I’m searching for the family of Tanya Freilicher / Frejlikher / Freilikher (and variations) who had two daughters, Dina and Vitya. Tanya was my father’s aunt, and they lived in Ekaterinoslav Gubernia. It’s clear for me that Freilicher was her husband’s surname, but I don’t know his first name. I’m sure that in 1932 Tanya, Dina, and Vitya were still living in Ukraine. This is all I know about them.
Is your Freilicher family the same as my Freilicher family?

Looking forward to hearing from you.
Eliana Aizim
from Rio de Janeiro, Brazil

May 10: Vladimir responds the next day with the information on his Freilicher family, including the name of the town they came from and the neighboring large city.
... It was a surprise for me to receive your letter. It is possible that the Freilicher family you are searching for is the same as mine. Cause my grandfather lived in Ekaterinoslav Gubernia in small town Krivoj Rog not far from Ekaterinoslav. There my father was born in 1931. Then in 1932 they moved to Leningrad (Saint-Petersburg) Russia. I know that my grandfather had relatives, his brother Schlayme moved to the USA in 1912 and lived in Toledo OH. Unfortunately that’s all I know about my relatives.

Thank you very much for your letter, if you know any other information, please let me know.
Vladimir Freilicher
from Saint-Petersburg, Russia

May 11: Eliana replies and notes that her Freilikher family came from Konstantinovka, not very close to where Vladimir’s Freilichers came from.
I think that there might be a possibility of your family being related to my family due to the fact that both families lived in the same region of Ekaterinoslav Gubernia. Although the city where my Freilikhers lived was Konstantinovka, quite far away from yours. But I still think it’s possible.
I’ll keep your information in follow-up, just in case.
Please feel free to write to me.

May 12: Vladimir replies to Eliana that three years earlier he corresponded with yet another Freilikher, who happens to have family coming from Konstantinovka.
Hello Eliana,
It’s great that you have mentioned that the Freilikhers you are searching for lived in Konstantinovka. About three years ago I found an article signed by Valentin Freilikher. I sent a message to him, and here is his reply to me:

Dear Vladimir,
Thank you for the message. It looks like we are just namesakes. My father says he has never heard about any relatives in Krivoy Rog. His family was from Konstantinovka (Donbas), then they moved to Stavropol where his parents and brothers where killed by Germans. We lived in Kharkov from 1945 till 1991. Now I’m a Professor of Physics at Bar-Ilan University in Israel.

With best regards,
Valentin Freilikher
I hope that this letter will help you....
With best regards,

May 13, 2004: Eliana sends Valentin Freilikher a detailed query explaining what she’s looking for.
I was recommended to you by Mr. Vladimir Freilicher, from Saint Petersburg, Russia, who exchanged emails with you in 2001. He said that your family lived in Konstantinovka, Ukraine. I also had Freilikher family from Konstantinovka. For this reason I’ll tell you my story.

→ Supplied information:
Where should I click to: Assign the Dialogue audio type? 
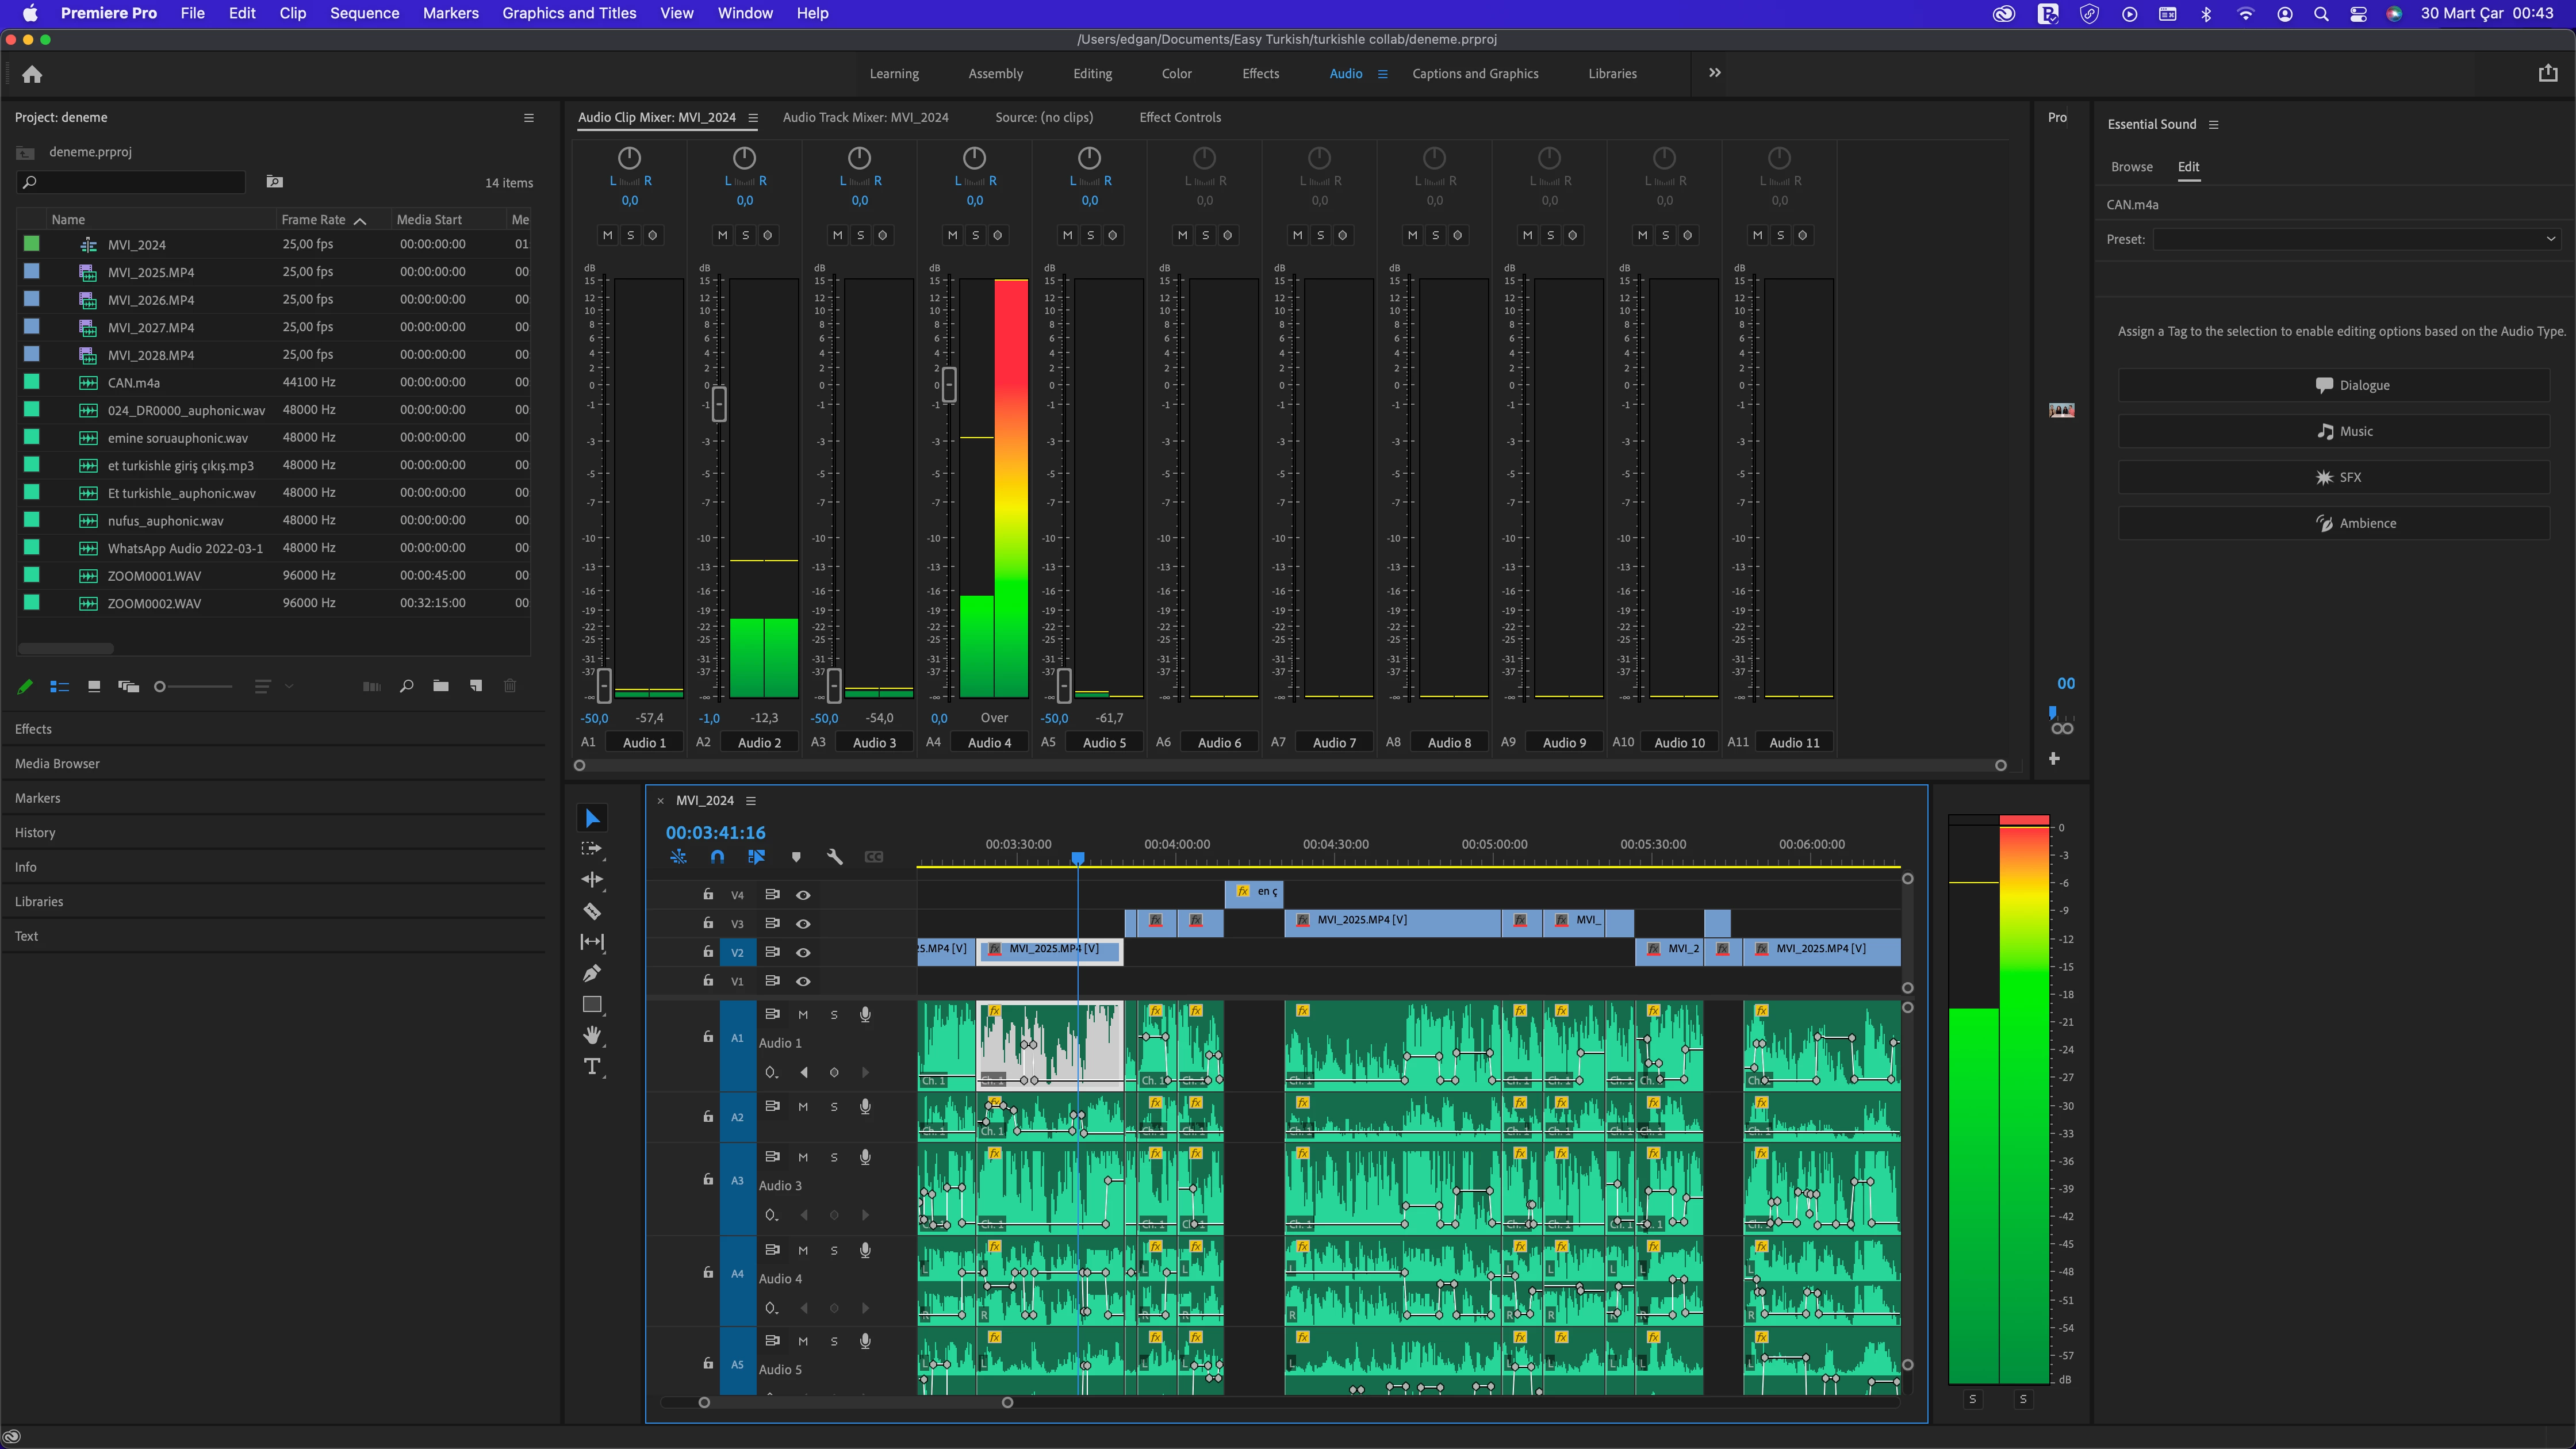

→ To be done:
(1) In the Freilicher family correspondence, to which city did Valentin Freilikher's family move after leaving Konstantinovka?
(2) Proceed with the Freilicher family correspondence from its final sentence.

→ Task-by-task results:
(1) Stavropol.

(2)
My name is Eliana Aizim, ... and I live in Rio de Janeiro, Brazil. My grandparents were Pavel/Pincus/Paulo Aisen and Sophia/Sonia/Sheva (née Gurevich) Aisen. They lived in Lugansk, Ekaterinoslav Gubernia, Ukraine, leaving for Brazil in approx. 1912 with their 8 children: Nahum, Miguel/Misha, Tania, Lydia, David, Mery/Mania, Adolfo/Abram, Arnaldo/Aron.

My grandmother had a photography album that was untouched since her death in 1956 until now. Two months ago, my family was organizing the photos and one of them was unknown to all of us. It had an inscription on its back, in Russian language, but none of us was able to read Russian. Finally I got a translation through JewishGen, a genealogy site. It was written: “For memory to dear Lidochka and her family from aunt Tanya, Dina and Vitya Freilikher. 7 April 1934. Konstantinovka.” You can find the photo with its inscription attached to this email.
We know that Lidochka was Lydia, my father’s sister. And we learned that we gained a new family whom we had never heard of, the Freilikhers. As I’m involved with genealogy, I decided to search for our new family and their descendants. Do you belong to my family?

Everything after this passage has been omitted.